Whether a relationship is “meant to be” is often determined by how much work each partner decides to put into it.
And if you feel you’ve done all that you can, and it still hasn’t worked out, then you decide the relationship wasn’t meant to be. But let’s review some signs that could help you identify sooner when a relationship is wrong for you.
If you saw these signs in previous relationships, but didn’t get out when you could have, go easy on yourself: You had a different point of view then.
My purpose isn’t to make you feel regretful about your past, or panicked about your current relationship.This is just a reminder to sharpen your radar and consider your options. The result could be more honest conversations with your partner or a shift in your own behavior.
Here, then, are five signs you’re in a relationship that’s not “meant to be.”
1. You don’t feel like you.
Everything you’ve liked about yourself, who you are, or what makes you uniquely you, is faded or gone.
Unfortunately, this happens a lot in relationships. I coach people going through this all the time. And it happens very gradually; otherwise, we would stop it right away.
Sometimes partners try to control us and call this behavior “love.” Over time, this strips away at who we are or want to be. Then, one day, we wake up, look in the mirror, and don’t recognize ourselves. This is a sign—a bad one.
Let me stop and note that it may not be 100 percent the other person’s fault. You may find this to be a pattern in all of your relationships, which means that the common denominator is you.

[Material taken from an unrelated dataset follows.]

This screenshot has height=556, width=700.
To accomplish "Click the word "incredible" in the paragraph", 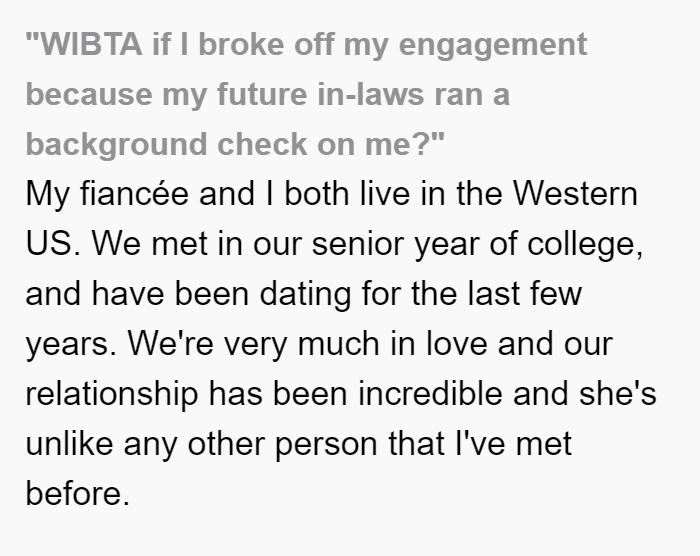I will click(x=430, y=394).
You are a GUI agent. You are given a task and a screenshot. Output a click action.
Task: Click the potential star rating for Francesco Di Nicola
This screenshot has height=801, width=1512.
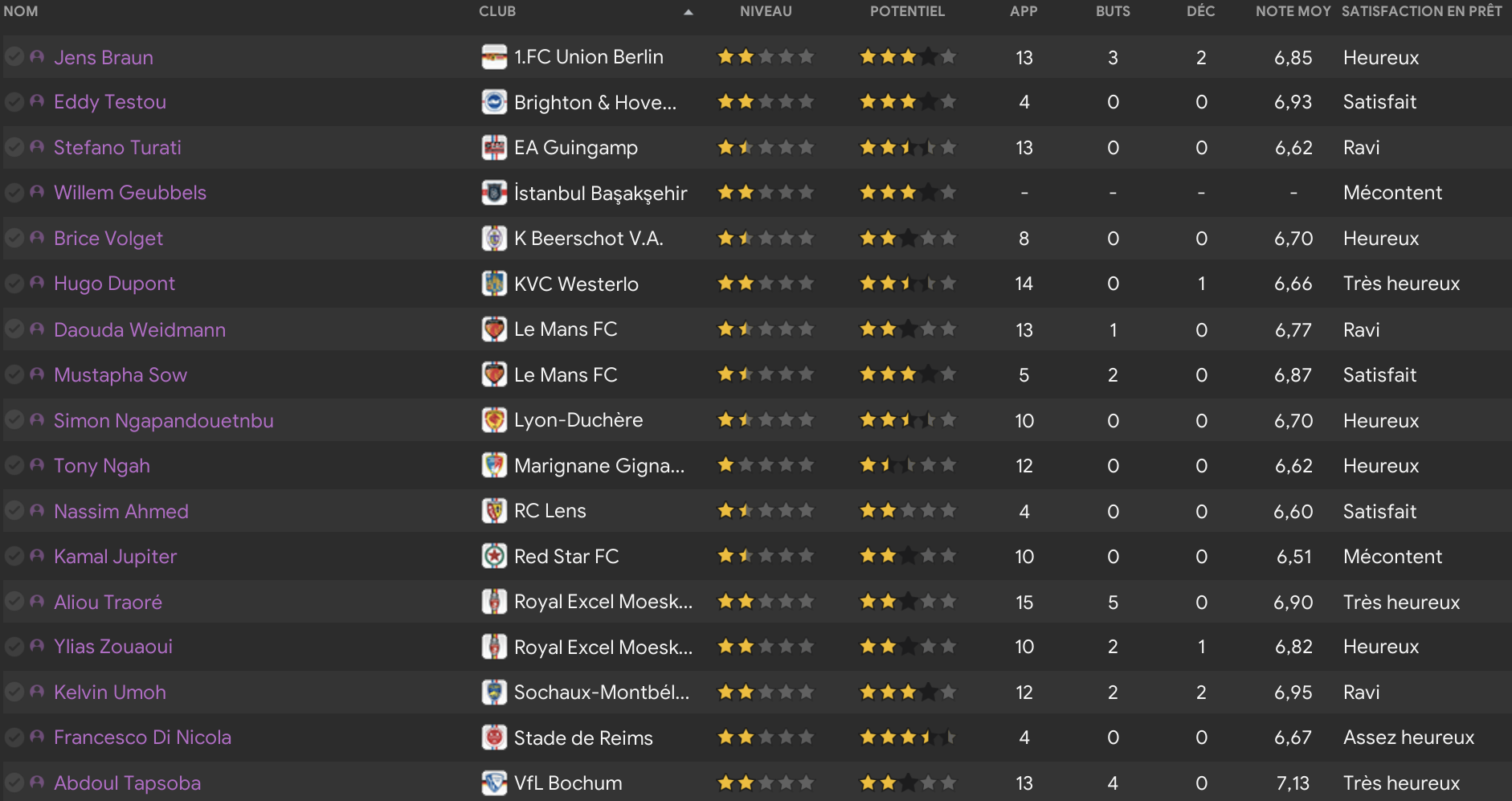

It’s easy to lose ourselves in our relationships. This usually happens due to a distorted understanding of love as self-sacrifice, rather than thinking about it in terms of healthy compromises and growing together. If you follow the logic of this mindset, you’ll usually end up thinking about your upbringing and what you learned about the experience of love as a child. The key is to be aware and to work on finding yourself again, no matter what it takes. If you don’t, you’re not bringing you to the relationship. You’re bringing your conditioning.
2. You’re constantly trying to prove your worth.
It’s bad enough that we have to constantly seek our worth in the world. But if we’re also doing this in our relationship, there’s something wrong, because that’s the one place where you shouldn’t have to prove your worth.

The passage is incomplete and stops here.